Tuesday, July 22, 2008

MUSHROOMS!!

Often overshadowed by the brighter colored veggies that boldly showcase their phytonutrients, the mushroom seems to pale in comparison. However, the mushroom's reputation as a nutritional lightweight is beginning to change.
The U.S. Department of Agriculture recently released nutrient data for the seven most commonly eaten mushrooms-cremini, enoki, maitake, oyster, portabella, shiitake and white button. The data reveals that mushrooms contain surprising levels of nutrients including fiber, B vitamins and the minerals selenium, potassium and copper. Providing about 4 percent of the daily value per serving, mushrooms also are one of the only plant sources of vitamin D. A single serving of white button mushrooms could contain almost nine times the daily value of vitamin D after exposure to only five minutes of UV light. This would make it a richer source than two tablespoons of cod liver oil, one of the best current sources of the vitamin.
Scientists are unearthing more potential health benefits linked to mushrooms. There are a number of mushrooms that appear to help the body fight cancer and build the immune system - Shiitake, maitake, reishi, Agaricus blazei Murill, and Coriolus Versicolor. These mushrooms contain polysaccharides, especially Lentinan, powerful compounds that help in building immunity. They are a source of Beta Glucan. They also have a protein called lectin, which attacks cancerous cells and prevents them from multiplying. They also contain Thioproline. These mushrooms can stimulate the production of interferon in the body.
Mushrooms can also aid in weight loss. They are about 90 percent water, making them low in calories (about 20 kcal per serving)and virtually fat free. One study found that participants saved 350-400 kcal a day using mushrooms in place of meat in lasagna, chili and other entrees.

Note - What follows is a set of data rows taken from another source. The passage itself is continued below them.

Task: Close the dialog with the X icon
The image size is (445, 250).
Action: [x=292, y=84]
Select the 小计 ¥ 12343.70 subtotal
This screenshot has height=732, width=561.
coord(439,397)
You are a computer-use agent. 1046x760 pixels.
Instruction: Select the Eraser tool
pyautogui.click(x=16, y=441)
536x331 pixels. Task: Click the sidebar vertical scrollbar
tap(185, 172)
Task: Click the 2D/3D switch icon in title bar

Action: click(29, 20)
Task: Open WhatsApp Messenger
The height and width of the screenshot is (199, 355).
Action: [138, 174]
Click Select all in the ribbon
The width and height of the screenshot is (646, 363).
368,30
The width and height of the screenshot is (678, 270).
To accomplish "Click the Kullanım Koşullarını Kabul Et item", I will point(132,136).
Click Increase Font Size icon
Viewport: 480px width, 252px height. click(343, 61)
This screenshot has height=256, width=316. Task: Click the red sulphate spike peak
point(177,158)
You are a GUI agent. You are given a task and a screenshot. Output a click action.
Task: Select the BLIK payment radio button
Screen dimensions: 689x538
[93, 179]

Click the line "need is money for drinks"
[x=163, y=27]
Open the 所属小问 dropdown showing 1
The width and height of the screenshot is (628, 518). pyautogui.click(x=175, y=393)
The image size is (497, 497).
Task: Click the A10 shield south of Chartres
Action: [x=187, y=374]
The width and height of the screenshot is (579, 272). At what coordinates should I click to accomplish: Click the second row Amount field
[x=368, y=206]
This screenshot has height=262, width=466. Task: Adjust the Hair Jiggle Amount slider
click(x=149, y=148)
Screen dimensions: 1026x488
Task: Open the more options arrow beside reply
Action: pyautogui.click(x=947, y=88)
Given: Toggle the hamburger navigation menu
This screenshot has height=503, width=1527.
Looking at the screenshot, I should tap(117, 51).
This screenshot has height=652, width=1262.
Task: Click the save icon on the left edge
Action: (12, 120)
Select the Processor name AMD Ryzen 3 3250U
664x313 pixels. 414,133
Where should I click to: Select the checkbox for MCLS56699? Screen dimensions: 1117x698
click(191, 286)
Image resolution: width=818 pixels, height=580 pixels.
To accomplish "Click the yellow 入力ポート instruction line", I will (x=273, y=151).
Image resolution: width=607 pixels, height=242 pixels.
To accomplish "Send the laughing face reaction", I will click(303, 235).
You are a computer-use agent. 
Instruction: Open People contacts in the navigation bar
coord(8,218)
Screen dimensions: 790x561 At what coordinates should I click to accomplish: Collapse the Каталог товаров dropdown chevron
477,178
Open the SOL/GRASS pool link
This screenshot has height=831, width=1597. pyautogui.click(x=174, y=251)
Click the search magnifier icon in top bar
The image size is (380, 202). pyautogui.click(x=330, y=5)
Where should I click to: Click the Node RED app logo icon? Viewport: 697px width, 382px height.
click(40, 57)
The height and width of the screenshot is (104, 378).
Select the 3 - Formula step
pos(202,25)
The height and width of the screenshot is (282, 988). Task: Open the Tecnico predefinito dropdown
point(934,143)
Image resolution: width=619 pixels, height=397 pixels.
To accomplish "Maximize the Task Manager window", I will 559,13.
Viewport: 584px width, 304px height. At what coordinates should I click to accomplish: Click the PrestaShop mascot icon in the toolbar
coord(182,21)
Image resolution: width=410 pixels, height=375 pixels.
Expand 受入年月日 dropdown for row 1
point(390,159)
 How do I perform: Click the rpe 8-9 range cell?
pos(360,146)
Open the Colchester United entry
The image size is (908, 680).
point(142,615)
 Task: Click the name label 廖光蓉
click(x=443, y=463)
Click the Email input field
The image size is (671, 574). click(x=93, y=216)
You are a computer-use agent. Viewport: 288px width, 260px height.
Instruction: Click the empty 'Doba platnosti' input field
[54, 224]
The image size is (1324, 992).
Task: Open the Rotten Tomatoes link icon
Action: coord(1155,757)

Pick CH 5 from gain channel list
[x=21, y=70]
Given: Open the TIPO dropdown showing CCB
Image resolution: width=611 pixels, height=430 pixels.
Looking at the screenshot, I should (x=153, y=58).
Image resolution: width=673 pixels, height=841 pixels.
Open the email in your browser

So how can you incorporate more mushrooms into your kitchen? Add crunchy raw enokis to salads or soup. Stir-fry almost any fresh mushroom or saute with garlic and toss with pasta. op steaks, chicken and omelets with sauteed mushrooms. Creminis, which resemble brown button mushrooms, may be eaten oven roasted with a drizzle of olive oil and eaten hot or allowed to cool and toss into a salad. Portabellas are perfect for brushing with sesame oil and soy sauce and grilling. Dried mushrooms, such as porcini and shiitake, add flavor to stocks, sauces and risotto. Just cover the mushrooms with hot(not boiling) water and soak them for 15 minutes before using...then eat up!!